"We're like Anna and Vronsky, aren't we?"
The latest tome from Sarah Waters has already received significant acclaim including nominations for the Bailey's Women's Prize for Fiction, and the Specsavers National Book Award For UK Author of the year, not to mention fanfare all round. As I had previously thoroughly enjoyed The Little Stranger, I was eager to explore the author's latest work.
After an unexpected 9 hour flight delay in Hong Kong, and therefore zero sleep in 48 hours, I commenced reading and finished this book on the flight to Italy.
It is part love story, part crime story and makes for a speedy read, due to consistent sense of tension - will they / won't they, will they get caught?
The protagonist, Frances Wray and her mother are forced to take on paying guests to make ends meet, in the form of Leon and Lilian Barber. The worlds of Frances and Lilian collide and will never be the same again.

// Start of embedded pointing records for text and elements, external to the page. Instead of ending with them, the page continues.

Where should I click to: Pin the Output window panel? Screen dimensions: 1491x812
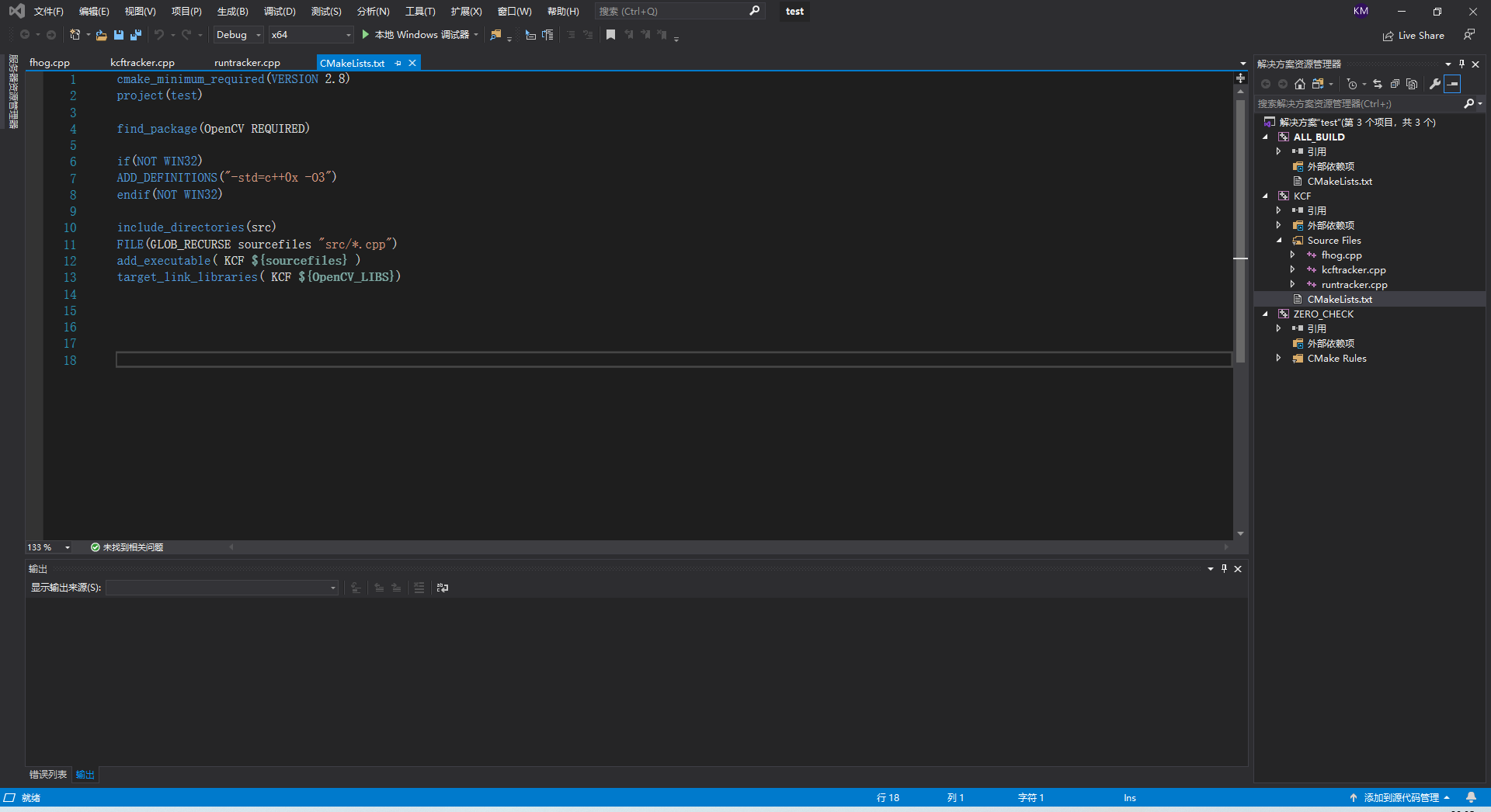click(1224, 569)
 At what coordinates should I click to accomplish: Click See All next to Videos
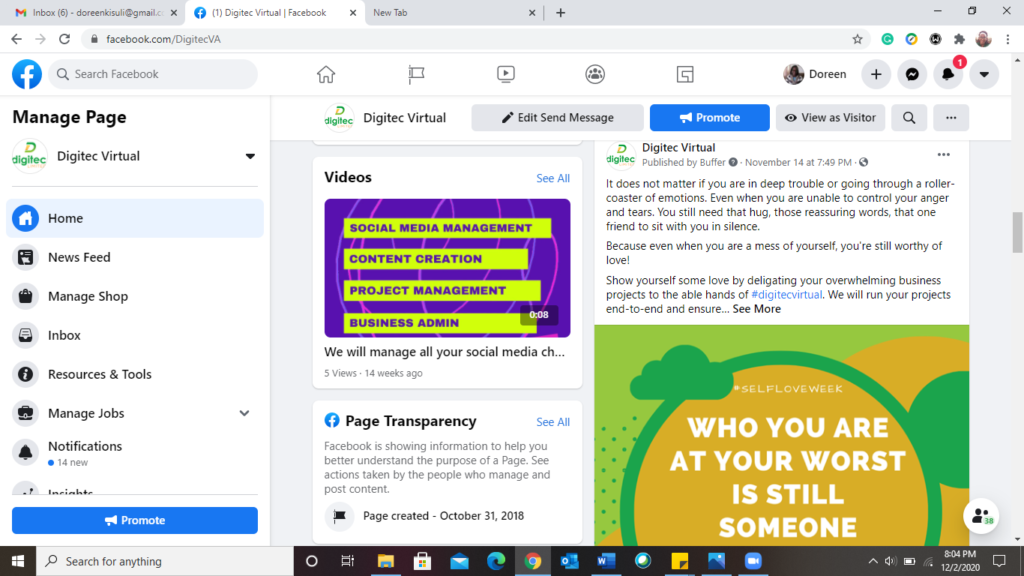(552, 178)
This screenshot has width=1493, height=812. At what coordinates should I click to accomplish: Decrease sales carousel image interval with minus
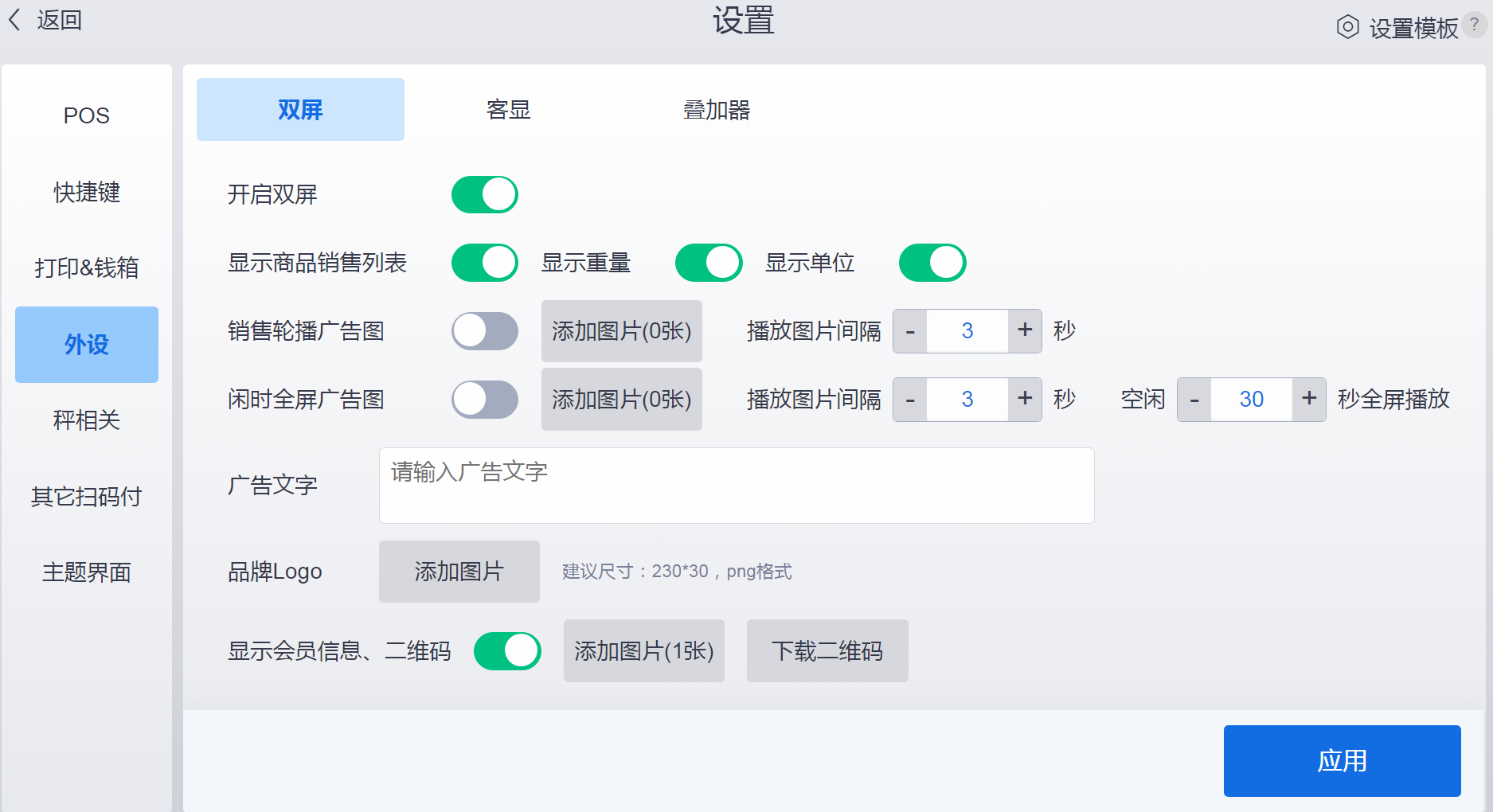(x=910, y=331)
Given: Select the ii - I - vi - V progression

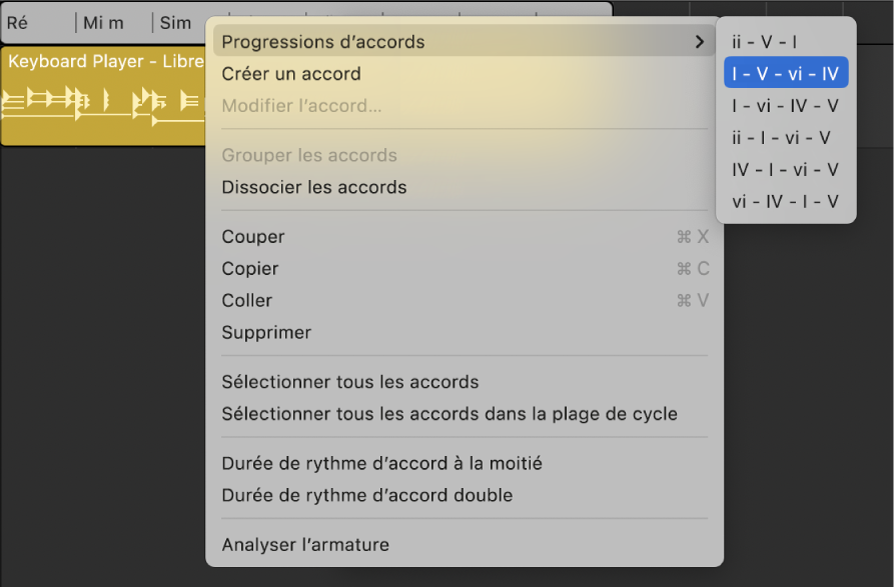Looking at the screenshot, I should pos(786,137).
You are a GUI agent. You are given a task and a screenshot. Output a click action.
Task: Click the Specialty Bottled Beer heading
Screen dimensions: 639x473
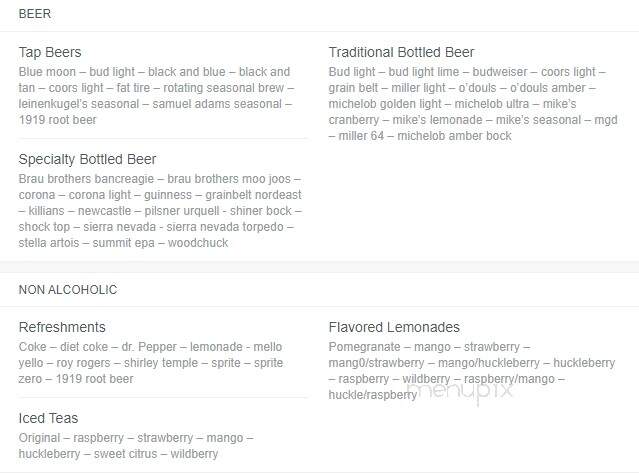pos(87,159)
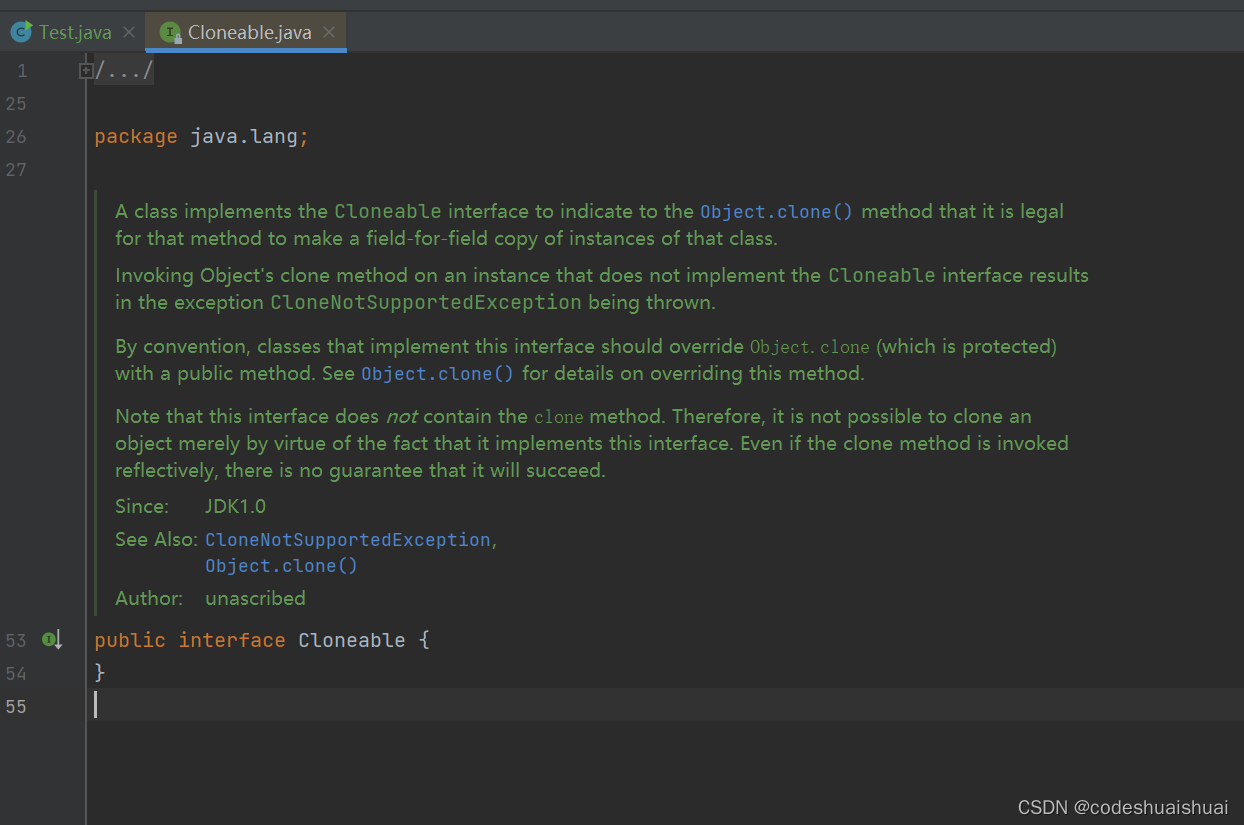Screen dimensions: 1244x825
Task: Click the closing brace on line 54
Action: (100, 673)
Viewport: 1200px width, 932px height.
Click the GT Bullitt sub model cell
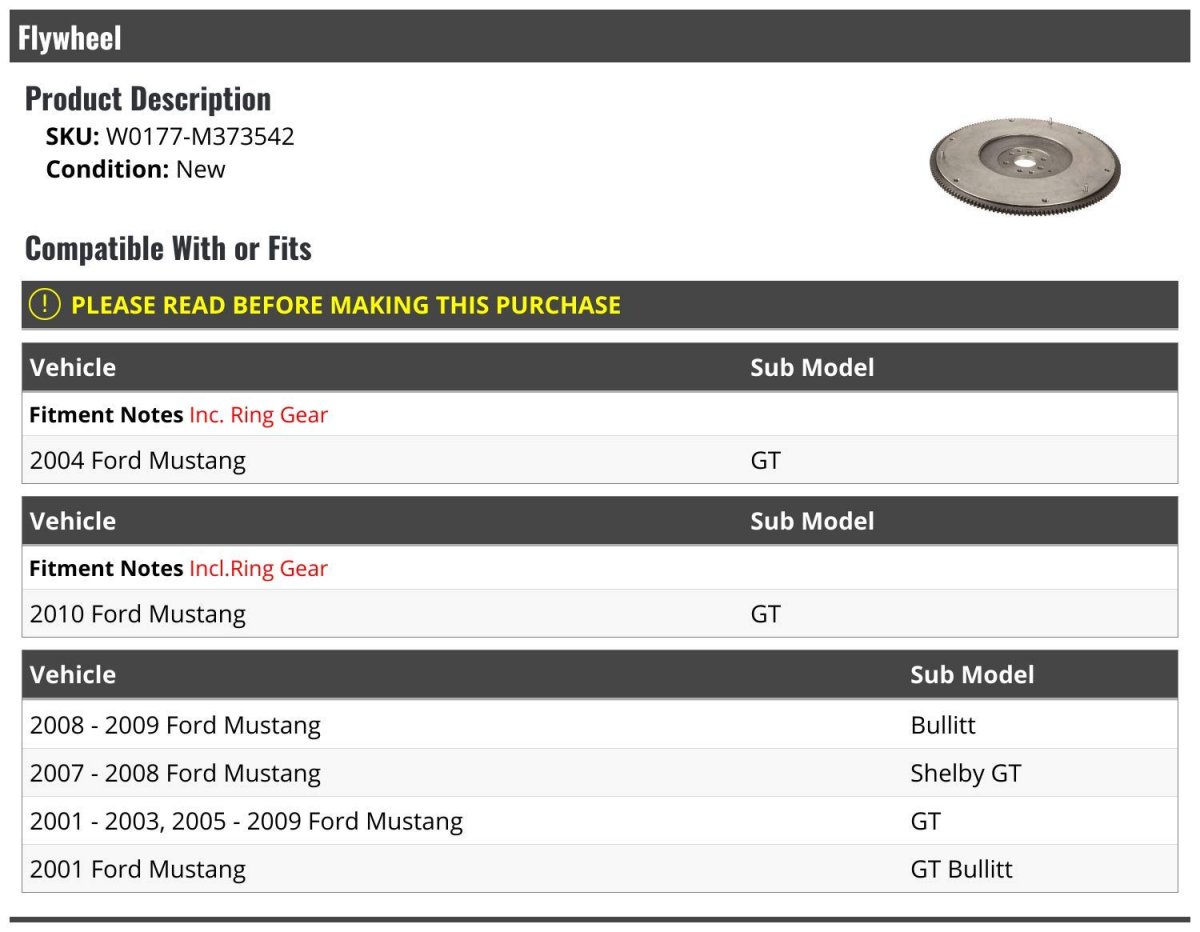point(961,869)
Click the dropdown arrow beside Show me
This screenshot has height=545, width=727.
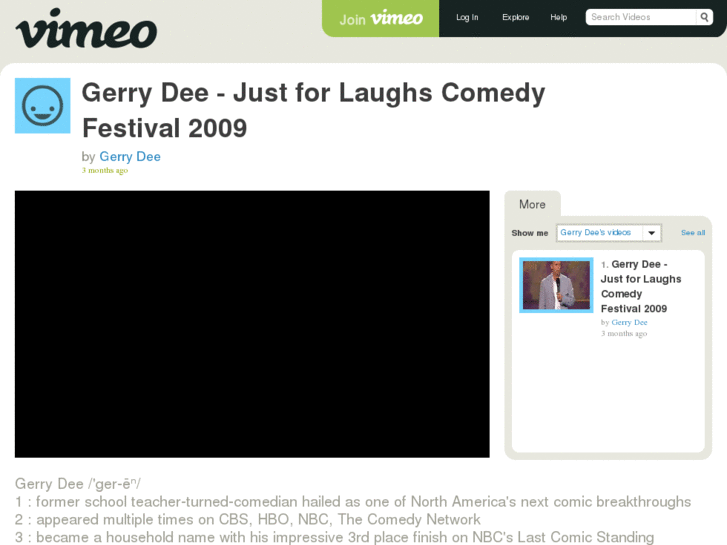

Nineteen twenties London is clearly not the easiest time for two women in love. Particularly when one is trapped in a loveless marriage and the other is trapped with an overbearing mother who will not accept her love life.
When disaster strikes, the tension mounts.
I found Lilian a really unsympathetic character and difficult to relate to. That is perhaps my rationale for removing one point. Their love story also seemed some what over the top.
Despite those slight misgivings, I would say, pack this one in your suitcase, it makes for great holiday reading. Mind you, it was a little disconcerting reading the love scenes seated next to a sweet faced young Chinese boy , I'm certain he couldn't read over my shoulder at any rate.
4 out of 5 horizontal dances leave you flushed.